A sua pré-candidatura é para valer ou você pode desistir por algum motivo?
Só saio se for indeferida, cansei de lero-lero, quero política de verdade e discutir temas realmente relevantes. Chega de lenga lenga escrita por marqueteiro e de pedir benção para empresário. Uma candidatura de esquerda de verdade em 2024 na nossa cidade é urgente.
Do ponto de vista do relacionamento político, como você pensa em uma gestão sua se relacionar com a Câmara Municipal e os movimentos sociais?
Caso tenhamos sucesso na candidatura e sejamos eleitos, os vereadores que acreditarem em uma Juazeiro popular, para os trabalhadores, construirão esse projeto conosco, naturalmente, porém, a UP não acredita em política feita com portas fechadas, somos socialistas e defendemos manter o povo engajado, chamando a lutar conosco por melhorias. A única base confiável da esquerda é a classe trabalhadora, só a rua consegue dar força material à nossa proposta, que é perniciosa aos interesses de quem ganha com as coisas se mantendo como estão.

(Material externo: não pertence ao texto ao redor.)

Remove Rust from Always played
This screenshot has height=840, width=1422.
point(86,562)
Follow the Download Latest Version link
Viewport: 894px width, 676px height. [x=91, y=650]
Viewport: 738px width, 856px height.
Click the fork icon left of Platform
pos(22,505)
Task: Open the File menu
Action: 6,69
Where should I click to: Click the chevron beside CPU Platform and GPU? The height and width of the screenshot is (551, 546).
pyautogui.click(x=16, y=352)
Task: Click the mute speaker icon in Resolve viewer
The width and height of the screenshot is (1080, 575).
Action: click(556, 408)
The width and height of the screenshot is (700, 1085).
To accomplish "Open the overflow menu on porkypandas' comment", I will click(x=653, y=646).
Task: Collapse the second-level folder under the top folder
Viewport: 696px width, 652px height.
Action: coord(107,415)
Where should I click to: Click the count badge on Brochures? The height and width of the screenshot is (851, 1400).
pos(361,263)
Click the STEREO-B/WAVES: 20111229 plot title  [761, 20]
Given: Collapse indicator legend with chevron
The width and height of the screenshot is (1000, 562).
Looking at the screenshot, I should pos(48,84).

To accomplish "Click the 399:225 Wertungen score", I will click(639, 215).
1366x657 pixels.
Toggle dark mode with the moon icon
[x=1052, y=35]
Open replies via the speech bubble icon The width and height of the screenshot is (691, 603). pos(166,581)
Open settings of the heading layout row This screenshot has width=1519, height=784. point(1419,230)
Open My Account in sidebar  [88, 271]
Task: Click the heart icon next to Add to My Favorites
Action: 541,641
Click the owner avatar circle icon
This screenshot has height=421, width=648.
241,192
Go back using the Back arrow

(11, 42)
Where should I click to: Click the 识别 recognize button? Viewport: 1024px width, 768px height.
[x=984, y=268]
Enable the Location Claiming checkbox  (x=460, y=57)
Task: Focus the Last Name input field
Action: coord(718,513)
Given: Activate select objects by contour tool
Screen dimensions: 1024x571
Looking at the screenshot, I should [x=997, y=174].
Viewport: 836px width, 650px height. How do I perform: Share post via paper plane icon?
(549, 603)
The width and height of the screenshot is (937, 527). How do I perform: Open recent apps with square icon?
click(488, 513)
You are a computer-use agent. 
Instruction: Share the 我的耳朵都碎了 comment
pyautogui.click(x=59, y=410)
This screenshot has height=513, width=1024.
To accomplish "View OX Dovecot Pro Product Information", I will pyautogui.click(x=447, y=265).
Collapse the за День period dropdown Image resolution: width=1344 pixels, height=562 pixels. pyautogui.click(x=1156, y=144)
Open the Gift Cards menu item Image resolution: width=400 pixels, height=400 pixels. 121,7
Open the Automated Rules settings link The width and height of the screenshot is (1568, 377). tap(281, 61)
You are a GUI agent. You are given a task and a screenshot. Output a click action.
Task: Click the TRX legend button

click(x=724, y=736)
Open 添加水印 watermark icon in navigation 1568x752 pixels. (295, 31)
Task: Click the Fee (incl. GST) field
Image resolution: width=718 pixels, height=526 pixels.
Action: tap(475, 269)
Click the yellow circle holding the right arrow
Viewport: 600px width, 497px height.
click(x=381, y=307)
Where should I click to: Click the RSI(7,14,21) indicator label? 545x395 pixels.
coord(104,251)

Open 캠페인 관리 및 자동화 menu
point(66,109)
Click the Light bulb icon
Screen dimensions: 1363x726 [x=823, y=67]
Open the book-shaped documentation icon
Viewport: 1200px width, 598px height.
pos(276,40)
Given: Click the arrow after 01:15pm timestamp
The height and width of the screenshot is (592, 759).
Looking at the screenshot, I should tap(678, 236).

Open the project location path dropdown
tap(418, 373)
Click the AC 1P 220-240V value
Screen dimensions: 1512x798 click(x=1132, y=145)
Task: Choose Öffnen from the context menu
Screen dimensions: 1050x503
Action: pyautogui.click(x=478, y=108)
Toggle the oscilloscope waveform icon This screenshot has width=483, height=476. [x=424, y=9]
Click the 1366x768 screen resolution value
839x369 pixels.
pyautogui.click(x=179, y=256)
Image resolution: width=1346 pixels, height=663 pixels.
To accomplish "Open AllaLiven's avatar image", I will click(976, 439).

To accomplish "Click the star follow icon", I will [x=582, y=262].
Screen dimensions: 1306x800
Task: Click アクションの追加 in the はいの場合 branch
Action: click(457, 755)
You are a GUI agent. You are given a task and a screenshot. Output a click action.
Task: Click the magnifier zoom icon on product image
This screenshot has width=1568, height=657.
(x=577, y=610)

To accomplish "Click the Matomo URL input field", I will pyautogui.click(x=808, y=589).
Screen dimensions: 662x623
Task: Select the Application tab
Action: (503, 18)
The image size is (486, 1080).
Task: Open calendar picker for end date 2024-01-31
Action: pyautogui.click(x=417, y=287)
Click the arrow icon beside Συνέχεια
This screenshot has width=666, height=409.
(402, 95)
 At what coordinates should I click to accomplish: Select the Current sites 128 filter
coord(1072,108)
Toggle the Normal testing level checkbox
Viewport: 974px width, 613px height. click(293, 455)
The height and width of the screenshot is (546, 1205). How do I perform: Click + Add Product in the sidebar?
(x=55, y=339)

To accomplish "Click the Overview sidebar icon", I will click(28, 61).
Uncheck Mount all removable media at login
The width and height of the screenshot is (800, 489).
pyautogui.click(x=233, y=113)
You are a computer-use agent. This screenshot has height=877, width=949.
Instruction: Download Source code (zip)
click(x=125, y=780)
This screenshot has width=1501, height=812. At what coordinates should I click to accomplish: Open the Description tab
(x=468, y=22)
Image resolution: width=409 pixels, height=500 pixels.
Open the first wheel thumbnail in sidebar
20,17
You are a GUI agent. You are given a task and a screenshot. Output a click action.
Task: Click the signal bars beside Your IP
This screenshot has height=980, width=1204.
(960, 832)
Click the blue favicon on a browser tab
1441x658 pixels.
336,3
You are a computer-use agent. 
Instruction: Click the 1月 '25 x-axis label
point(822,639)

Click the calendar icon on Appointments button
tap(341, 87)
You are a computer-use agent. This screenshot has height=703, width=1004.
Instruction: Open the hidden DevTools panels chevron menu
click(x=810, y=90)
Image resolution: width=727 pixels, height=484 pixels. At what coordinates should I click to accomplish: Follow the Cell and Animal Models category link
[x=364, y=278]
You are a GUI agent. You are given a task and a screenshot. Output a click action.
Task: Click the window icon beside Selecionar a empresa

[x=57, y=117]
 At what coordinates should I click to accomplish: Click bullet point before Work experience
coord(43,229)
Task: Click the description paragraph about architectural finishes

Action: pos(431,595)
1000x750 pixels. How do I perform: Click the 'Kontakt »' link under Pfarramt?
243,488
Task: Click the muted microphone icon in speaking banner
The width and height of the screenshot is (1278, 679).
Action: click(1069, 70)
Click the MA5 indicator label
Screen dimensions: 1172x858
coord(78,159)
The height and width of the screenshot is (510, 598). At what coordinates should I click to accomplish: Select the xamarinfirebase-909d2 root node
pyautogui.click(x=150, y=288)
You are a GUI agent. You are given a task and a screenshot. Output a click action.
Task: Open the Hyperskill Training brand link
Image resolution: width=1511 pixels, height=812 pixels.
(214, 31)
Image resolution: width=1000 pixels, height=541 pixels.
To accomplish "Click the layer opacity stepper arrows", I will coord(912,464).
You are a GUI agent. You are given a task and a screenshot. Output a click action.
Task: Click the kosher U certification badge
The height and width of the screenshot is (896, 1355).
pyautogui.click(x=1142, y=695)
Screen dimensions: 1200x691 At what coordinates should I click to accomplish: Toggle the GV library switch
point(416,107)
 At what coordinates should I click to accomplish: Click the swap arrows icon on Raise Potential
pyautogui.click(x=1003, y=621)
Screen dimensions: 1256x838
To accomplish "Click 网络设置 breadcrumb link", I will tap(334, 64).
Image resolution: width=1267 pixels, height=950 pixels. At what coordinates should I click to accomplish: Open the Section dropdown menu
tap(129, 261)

Porque a UP não propõe aliança com outras legendas tidas de esquerda como PT, Psol e PC do B?
Propomos sempre e não seríamos resistentes a apoiar uma candidatura de esquerda de qualquer um desses partidos, desde que aceitassem nossas principais pautas, porém em Juazeiro do Norte, especificamente, algumas dessas organizações escolheram se aproximar de figuras com as quais as propostas da esquerda são incompatíveis e sacrificar seu programa, portanto manteremos nossa pré-candidatura e, posteriormente, candidatura firme para termos possibilidade de defender as pautas socialistas na região sem melindre na majoritária. Em outros municípios estaremos construindo candidaturas de lutadores sociais de outros partidos, contudo Juazeiro não oferece esse cenário em 2024.
Sued você faz parte um partido de esquerda e considerado pequeno. Como você pretende romper esse isolamento da UP numa campanha eleitoral tão intensa como a de Juazeiro do Norte?
Nosso partido foi fundado em 2019 e é bem recente, porém, cresce exponencialmente, tendo em 2023, segundo dados do TSE, crescido em mais de 600%. Mais e mais pessoas estão cansadas dessa política mofada, percebendo que pedir benção dos bilionários não é a saída para a crise que vivemos. Nós nunca saímos das ruas, somos conhecidos por tocar diversas lutas no município e temos muita experiência com agitação nas ruas e praças, usaremos isso a nosso favor, iremos para o corpo a corpo na rua, olhar no olho das pessoas todos os dias, assim como nas redes sociais temos bastante alcance e grande entrada em os jovens, nossos movimentos de juventude são fortes nas principais escolas e universidades da região e temos isso a nosso favor.